■ Your task ■
Return, in their exact form, the lines that lie between the start of the data below and the line containing "You are a computer-use agent. The image size is (1155, 661).", with both ends included.

##########

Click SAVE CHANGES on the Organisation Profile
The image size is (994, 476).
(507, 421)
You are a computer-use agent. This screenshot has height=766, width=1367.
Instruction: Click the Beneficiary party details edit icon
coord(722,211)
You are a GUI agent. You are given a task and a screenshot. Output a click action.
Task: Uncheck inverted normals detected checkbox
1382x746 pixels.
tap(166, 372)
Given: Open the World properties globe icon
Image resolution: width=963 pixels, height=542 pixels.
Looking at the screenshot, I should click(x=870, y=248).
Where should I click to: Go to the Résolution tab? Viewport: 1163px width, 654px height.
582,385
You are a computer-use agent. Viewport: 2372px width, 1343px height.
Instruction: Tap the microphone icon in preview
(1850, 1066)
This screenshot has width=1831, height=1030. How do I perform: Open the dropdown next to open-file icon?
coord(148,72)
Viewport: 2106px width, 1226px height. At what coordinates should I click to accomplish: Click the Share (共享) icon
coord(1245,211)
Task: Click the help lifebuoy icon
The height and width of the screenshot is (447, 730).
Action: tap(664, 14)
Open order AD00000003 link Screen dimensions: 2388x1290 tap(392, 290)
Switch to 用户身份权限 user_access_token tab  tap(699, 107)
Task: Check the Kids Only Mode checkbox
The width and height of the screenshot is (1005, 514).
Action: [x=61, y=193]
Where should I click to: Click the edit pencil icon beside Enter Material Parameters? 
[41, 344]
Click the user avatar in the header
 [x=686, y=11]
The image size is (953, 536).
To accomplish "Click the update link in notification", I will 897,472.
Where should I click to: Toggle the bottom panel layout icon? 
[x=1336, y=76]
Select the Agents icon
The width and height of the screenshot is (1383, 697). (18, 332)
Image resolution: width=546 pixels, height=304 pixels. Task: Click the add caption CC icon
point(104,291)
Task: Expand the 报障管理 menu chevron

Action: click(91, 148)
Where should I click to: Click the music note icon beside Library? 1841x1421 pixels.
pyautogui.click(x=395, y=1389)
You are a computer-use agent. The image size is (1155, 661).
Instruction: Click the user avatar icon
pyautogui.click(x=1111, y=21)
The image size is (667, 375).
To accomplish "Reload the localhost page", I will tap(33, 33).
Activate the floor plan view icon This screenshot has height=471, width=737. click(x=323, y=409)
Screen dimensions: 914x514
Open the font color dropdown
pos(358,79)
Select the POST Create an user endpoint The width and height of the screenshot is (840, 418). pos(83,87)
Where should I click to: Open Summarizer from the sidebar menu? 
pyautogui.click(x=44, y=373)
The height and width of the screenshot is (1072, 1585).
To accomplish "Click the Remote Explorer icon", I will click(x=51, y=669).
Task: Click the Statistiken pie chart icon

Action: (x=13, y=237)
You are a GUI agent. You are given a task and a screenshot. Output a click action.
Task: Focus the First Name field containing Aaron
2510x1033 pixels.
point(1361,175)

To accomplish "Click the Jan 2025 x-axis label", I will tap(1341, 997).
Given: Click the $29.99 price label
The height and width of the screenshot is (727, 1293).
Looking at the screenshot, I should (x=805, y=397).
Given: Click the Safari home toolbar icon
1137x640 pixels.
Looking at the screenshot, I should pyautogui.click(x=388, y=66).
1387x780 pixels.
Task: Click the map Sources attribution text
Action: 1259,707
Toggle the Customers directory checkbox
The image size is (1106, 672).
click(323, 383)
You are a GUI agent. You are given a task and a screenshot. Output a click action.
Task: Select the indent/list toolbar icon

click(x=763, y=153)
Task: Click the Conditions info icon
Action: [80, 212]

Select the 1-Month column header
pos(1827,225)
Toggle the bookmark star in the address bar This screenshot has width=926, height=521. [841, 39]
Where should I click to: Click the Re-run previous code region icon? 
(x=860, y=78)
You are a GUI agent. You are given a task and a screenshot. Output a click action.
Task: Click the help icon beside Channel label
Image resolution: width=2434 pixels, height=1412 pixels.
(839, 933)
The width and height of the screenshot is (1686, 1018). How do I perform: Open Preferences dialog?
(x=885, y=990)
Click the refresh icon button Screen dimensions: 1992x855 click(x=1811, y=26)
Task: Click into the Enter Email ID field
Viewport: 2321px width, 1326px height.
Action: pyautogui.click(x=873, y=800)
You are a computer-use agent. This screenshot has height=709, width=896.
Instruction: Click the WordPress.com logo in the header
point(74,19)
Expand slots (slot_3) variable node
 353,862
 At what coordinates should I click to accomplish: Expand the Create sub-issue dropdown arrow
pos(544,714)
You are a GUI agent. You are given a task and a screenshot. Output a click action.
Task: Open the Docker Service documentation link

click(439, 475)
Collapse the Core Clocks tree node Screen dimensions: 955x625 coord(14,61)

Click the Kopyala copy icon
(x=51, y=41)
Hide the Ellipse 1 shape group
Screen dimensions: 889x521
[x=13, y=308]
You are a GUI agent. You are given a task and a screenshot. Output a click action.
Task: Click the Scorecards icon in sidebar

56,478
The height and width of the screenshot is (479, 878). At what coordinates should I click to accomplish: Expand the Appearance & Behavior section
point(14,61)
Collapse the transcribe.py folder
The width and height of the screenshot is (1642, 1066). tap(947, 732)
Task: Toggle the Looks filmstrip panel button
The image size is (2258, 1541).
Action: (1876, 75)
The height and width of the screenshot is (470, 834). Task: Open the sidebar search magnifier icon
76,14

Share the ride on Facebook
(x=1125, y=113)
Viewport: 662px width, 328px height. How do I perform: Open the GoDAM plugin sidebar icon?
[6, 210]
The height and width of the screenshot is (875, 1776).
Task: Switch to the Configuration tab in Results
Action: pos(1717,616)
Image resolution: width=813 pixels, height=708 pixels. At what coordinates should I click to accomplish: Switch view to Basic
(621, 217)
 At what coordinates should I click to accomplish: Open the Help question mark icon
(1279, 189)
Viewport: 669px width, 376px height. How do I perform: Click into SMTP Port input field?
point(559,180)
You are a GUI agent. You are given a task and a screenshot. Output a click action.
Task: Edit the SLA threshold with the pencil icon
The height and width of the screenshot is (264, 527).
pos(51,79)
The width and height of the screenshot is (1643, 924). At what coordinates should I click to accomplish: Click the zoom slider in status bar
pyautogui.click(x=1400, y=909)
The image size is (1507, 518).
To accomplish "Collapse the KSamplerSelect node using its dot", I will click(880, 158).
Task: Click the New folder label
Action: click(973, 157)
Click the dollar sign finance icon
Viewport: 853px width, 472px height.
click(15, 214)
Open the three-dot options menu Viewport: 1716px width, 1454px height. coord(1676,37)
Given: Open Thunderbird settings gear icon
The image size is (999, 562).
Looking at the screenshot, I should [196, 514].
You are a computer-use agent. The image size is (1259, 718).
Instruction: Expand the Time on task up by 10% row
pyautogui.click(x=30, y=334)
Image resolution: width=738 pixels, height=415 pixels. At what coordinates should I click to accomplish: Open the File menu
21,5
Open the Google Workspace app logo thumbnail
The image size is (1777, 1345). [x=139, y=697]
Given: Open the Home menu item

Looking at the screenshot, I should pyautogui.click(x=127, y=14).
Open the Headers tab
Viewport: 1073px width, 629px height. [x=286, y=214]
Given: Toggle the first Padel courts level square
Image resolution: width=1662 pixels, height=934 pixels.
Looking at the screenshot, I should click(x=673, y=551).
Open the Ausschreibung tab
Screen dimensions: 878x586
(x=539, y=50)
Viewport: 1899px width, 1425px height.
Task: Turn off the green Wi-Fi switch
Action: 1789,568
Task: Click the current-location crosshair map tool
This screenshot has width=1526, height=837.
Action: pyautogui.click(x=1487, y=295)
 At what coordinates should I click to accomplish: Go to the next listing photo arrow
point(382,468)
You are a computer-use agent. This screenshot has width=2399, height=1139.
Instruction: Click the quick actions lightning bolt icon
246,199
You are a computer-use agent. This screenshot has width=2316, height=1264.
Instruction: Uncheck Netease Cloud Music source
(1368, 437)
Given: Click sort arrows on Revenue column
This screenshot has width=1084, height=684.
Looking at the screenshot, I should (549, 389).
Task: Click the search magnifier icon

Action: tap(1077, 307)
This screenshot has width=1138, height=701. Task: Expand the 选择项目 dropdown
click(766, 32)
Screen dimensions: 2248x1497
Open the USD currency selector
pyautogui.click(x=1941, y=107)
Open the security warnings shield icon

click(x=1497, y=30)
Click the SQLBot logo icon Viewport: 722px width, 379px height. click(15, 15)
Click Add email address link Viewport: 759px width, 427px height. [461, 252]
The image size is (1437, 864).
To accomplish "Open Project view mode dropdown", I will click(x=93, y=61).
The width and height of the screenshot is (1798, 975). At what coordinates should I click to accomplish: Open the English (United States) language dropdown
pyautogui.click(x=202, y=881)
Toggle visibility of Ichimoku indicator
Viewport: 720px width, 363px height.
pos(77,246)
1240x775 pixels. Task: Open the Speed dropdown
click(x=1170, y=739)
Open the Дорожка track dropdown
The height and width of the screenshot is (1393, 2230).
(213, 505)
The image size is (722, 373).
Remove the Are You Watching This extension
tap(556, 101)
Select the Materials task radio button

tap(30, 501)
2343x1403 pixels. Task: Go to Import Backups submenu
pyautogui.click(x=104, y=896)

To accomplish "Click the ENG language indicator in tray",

##########

■ Answer space ■
Click SAVE CHANGES on the Organisation Profile
The image size is (994, 476).
(507, 421)
You are a computer-use agent. This screenshot has height=766, width=1367.
Instruction: Click the Beneficiary party details edit icon
coord(722,211)
You are a GUI agent. You are given a task and a screenshot. Output a click action.
Task: Uncheck inverted normals detected checkbox
1382x746 pixels.
tap(166, 372)
Given: Open the World properties globe icon
Image resolution: width=963 pixels, height=542 pixels.
Looking at the screenshot, I should click(x=870, y=248).
Where should I click to: Go to the Résolution tab? Viewport: 1163px width, 654px height.
582,385
You are a computer-use agent. Viewport: 2372px width, 1343px height.
Instruction: Tap the microphone icon in preview
(1850, 1066)
This screenshot has width=1831, height=1030. How do I perform: Open the dropdown next to open-file icon?
coord(148,72)
Viewport: 2106px width, 1226px height. At what coordinates should I click to accomplish: Click the Share (共享) icon
coord(1245,211)
Task: Click the help lifebuoy icon
The height and width of the screenshot is (447, 730).
Action: tap(664, 14)
Open order AD00000003 link Screen dimensions: 2388x1290 tap(392, 290)
Switch to 用户身份权限 user_access_token tab  tap(699, 107)
Task: Check the Kids Only Mode checkbox
The width and height of the screenshot is (1005, 514).
Action: [x=61, y=193]
Where should I click to: Click the edit pencil icon beside Enter Material Parameters? 
[41, 344]
Click the user avatar in the header
 [x=686, y=11]
The image size is (953, 536).
To accomplish "Click the update link in notification", I will 897,472.
Where should I click to: Toggle the bottom panel layout icon? 
[x=1336, y=76]
Select the Agents icon
The width and height of the screenshot is (1383, 697). (18, 332)
Image resolution: width=546 pixels, height=304 pixels. Task: Click the add caption CC icon
point(104,291)
Task: Expand the 报障管理 menu chevron

Action: click(91, 148)
Where should I click to: Click the music note icon beside Library? 1841x1421 pixels.
pyautogui.click(x=395, y=1389)
You are a computer-use agent. The image size is (1155, 661).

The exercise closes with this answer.